Task description
Take the line containing "Screen dimensions: 850x837" and every line after it to the end of the data, and write them out exactly as they appear.

Stored dataset items:
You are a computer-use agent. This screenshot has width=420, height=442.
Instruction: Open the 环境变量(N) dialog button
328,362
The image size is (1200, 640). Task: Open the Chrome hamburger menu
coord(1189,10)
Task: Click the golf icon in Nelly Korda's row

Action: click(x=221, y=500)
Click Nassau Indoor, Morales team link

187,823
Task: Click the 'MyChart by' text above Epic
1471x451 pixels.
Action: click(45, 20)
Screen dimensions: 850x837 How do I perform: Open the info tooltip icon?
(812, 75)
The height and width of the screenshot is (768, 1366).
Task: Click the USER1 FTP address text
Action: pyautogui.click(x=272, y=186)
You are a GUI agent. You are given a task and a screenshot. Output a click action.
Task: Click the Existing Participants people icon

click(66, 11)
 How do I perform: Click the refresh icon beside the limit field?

Exercise output
Screen dimensions: 850x837 How do I perform: Open the info tooltip icon?
(812, 75)
The height and width of the screenshot is (768, 1366).
Task: Click the USER1 FTP address text
Action: pyautogui.click(x=272, y=186)
You are a GUI agent. You are given a task and a screenshot. Output a click action.
Task: Click the Existing Participants people icon

click(66, 11)
 How do I perform: Click the refresh icon beside the limit field?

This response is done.